Convenor: Sandra Ponzanesi

Confirmed keynote speakers:

Paul Gilroy (University College London)
Engin Isin (Queen Mary, University of London)
Nicholas de Genova (University of Houston)
Larissa Hjorth (RMIT University, Melbourne)
Saskia Witteborn (Chinese University of Hong Kong)

Migrant belonging through digital connectivity refers to a way of being
in the world that cuts across national borders, shaping new forms of
diasporic affiliations and transnational intimacy. This happens in ways
that are different from the ways enabled by the communication
technologies of the past. Scholarly attention has intensified around the
question of how various new technical affordances of platforms and apps
are shaping the transnationally connected, and locally situated, social
worlds in which migrants live their everyday lives.

This international conference focuses on the connection between the
media and migration from different disciplinary vantage points.
Connecting with friends, peers and family, sharing memories and
personally identifying information, navigating spaces and reshaping the
local and the global in the process is but one side of the coin of
migrant-related technology use: this Janus-faced development also
subjects individual as well as groups to increased datafied migration
management, algorithmic control and biometric classification as well as
forms of transnational authoritarianism and networked repression.

This conference pays particular attention to the everyday use of digital
media for the support of transnational lives, emotional bonds and
cosmopolitan affiliations, focusing also on the the role digital media
play in shaping local/urban and national diasporic formations. This is
because it becomes increasingly important to give everyday digital media
usage a central role in investigations of transnational belonging,
digital intimacy, diasporic community (re)production, migrant subject
formation, long-distance political participation, urban social
integration and local/national self-organization.

Therefore we need to examine individual and collective user practices
within the wider historical and cultural contexts of media studies,
cultural studies and postcolonial cultural studies scholarship, attuned
to issues of politics and power, identity, geographies and the everyday.
This also creates new challenges for cross-disciplinary dialogues that
require an integration of ethnography with digital methods and critical
data studiesin order to look at the formation of identity and
experience, representation, community building, and creating spaces of
belongingness.

Contributions are welcome from any field of study that engages with
questions about how technology and social media usages mediate
contemporary migration experiences, not only within media and
communication studies, or digital and internet studies but also in
neighbouring disciplines such as anthropology, postcolonial studies,
gender studies, race studies, psychology, law, visual studies, conflict
studies, criminology, sociology, critical theory, political theory and
international relations.

Contributions that explore non-media-centric entry points by focusing on
users’ digital practices and foregrounding ethnographic exploration as a
uniting framework are especially welcome.

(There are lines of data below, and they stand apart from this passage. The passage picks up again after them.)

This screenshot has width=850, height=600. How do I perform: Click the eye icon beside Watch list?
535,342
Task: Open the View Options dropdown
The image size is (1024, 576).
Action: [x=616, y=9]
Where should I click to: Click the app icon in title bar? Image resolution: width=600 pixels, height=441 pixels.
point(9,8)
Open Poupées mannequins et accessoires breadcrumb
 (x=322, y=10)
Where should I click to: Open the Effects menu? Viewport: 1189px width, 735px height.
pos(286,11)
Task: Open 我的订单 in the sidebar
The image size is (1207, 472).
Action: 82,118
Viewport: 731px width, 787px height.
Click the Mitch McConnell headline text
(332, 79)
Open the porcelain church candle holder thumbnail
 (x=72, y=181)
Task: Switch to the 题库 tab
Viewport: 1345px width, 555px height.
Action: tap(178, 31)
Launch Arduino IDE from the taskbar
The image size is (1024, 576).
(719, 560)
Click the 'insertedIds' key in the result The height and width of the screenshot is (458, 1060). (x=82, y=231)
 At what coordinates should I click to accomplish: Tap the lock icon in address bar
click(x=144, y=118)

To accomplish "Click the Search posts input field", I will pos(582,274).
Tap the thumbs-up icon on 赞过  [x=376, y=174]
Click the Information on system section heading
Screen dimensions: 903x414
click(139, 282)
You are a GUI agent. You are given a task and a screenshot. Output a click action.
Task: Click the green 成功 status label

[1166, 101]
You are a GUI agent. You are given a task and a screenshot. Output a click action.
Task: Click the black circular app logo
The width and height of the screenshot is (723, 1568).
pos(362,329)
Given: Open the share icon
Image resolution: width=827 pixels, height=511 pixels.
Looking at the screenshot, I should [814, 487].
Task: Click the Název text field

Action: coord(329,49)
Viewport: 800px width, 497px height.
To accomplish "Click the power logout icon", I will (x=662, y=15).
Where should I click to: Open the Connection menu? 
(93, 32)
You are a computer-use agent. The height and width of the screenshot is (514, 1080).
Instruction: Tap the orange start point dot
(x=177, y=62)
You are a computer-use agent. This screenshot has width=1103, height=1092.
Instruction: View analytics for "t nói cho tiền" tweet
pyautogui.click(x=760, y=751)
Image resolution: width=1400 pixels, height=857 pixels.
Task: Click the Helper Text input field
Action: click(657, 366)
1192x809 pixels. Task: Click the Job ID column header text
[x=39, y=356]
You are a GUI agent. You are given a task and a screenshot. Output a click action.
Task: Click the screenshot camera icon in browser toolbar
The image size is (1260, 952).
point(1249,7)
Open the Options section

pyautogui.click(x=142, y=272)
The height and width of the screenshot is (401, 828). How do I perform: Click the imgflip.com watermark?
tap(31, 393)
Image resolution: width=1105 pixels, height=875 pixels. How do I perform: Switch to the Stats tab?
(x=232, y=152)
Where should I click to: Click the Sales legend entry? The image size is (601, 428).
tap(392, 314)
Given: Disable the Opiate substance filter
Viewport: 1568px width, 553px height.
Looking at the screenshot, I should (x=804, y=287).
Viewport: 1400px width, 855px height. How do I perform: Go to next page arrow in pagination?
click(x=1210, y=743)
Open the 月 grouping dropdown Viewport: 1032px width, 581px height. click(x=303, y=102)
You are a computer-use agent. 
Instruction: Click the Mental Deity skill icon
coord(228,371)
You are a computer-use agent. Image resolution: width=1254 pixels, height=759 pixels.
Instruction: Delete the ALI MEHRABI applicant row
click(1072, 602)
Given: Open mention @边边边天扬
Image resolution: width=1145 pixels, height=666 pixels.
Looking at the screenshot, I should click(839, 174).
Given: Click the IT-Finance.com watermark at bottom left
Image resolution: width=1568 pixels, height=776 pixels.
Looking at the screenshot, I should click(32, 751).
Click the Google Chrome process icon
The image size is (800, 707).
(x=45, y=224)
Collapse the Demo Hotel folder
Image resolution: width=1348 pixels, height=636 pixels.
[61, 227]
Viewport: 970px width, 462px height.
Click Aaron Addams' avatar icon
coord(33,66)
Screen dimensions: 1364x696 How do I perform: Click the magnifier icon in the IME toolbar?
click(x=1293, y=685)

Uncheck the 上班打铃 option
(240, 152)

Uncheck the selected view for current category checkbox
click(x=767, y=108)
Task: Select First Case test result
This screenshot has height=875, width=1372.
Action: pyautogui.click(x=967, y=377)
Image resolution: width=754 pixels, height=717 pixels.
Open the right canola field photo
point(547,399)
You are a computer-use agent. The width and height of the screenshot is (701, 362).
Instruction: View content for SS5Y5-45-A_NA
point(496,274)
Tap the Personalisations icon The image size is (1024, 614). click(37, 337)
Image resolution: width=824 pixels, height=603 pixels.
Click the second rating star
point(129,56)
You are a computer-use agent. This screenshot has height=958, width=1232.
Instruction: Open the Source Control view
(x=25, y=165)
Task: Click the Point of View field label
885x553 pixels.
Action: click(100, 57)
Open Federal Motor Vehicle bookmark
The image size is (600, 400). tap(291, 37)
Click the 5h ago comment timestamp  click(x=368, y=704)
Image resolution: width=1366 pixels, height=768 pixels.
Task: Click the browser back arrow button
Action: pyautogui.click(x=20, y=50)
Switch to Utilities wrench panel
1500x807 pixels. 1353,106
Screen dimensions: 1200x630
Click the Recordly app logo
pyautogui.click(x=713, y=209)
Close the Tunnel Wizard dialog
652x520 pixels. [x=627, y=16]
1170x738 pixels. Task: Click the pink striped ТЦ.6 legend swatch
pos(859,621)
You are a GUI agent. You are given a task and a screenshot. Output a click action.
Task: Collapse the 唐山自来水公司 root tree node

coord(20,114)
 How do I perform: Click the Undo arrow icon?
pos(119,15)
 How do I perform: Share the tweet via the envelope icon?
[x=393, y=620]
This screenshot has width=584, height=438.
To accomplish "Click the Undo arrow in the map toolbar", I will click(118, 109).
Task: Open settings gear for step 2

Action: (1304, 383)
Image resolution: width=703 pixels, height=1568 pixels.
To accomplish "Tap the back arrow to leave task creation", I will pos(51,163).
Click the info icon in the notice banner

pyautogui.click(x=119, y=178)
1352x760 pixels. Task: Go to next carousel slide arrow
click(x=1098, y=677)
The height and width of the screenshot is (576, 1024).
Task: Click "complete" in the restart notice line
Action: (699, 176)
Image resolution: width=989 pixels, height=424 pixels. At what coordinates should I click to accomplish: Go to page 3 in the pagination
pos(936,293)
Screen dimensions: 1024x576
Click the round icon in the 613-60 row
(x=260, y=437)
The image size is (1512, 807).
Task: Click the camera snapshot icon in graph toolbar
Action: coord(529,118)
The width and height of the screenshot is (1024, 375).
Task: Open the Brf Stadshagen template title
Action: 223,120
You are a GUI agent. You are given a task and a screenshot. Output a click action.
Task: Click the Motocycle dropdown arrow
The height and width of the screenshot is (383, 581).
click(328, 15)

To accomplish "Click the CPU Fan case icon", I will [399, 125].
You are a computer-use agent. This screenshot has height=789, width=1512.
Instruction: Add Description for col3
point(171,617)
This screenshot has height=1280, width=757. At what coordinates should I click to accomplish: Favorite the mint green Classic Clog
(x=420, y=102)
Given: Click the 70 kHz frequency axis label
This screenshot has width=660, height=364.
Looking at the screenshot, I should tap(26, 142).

The conference is part of the ERC project CONNECTINGEUROPE, /Digital
Crossings in Europe: Gender, Diaspora and Belonging/:
http://connectingeuropeproject.eu/

Topics of interest include, but are not limited to:

    * Affective digital practices and the politics of emotion
    * Digital diaspora
    * Cosmopolitanism
    * Cities and urban belonging
    * Translocality and translationalism
    * Co-presence and togetherness
    * Cultural capital
    * Migrant visualization
    * Appification of migration
    * Platformization of migrant lives
    * Gender and critical race studies
    * The migration industry of connectivity
    * Digital ethnography
    * Transnational authoritarianism
    * Networked conflicts
    * Datafication and surveillance

SUBMISSION GUIDELINES:

Submissions for panels should be submitted via e-mail to ERC2020@uu.nl
by 15 May 2020.

    * Submission for panels should include a chairperson, a rationale for
      the panel (250 words), and the names of three speakersincluding
      their abstract (250 words) and biographical note (150 words).

Abstracts should be submitted electronically, using the *on-line
submission system 
(https://docs.google.com/forms/d/e/1FAIpQLSeR3DQF2QUikj6LYJo21FFw6tZBDvjyV
KZ84KO9q7pFy_yPFQ/viewform>
by 15 June 2020.

    * Submissions for papers should include an abstract (max 300words) and
      short biographical note (150 words) about the author including
      her/his current position and interest in the field of digital media
      and migration.

Fore more infomation click
http://connectingeuropeproject.eu/home/conference/

For further question please mail: *ERC2020@uu.nl *

Koen Leurs, PhD


Assistant professor Gender & Postcolonial Studies | Graduate Gender
Programme | Department of Media and Culture Studies | Utrecht
University, the Netherlands | Muntstraat 2a, 3512 EV room 1.09 | T. + 31
30 253 7844| www.koenleurs.net

Teaching/onderwijs: Coordinator minor Gender
studies, minor Postcolonial studies, TCS
hoofdrichting Gender and Postcolonial
Studies // Docentlid opleidingscommissie TCS
[...]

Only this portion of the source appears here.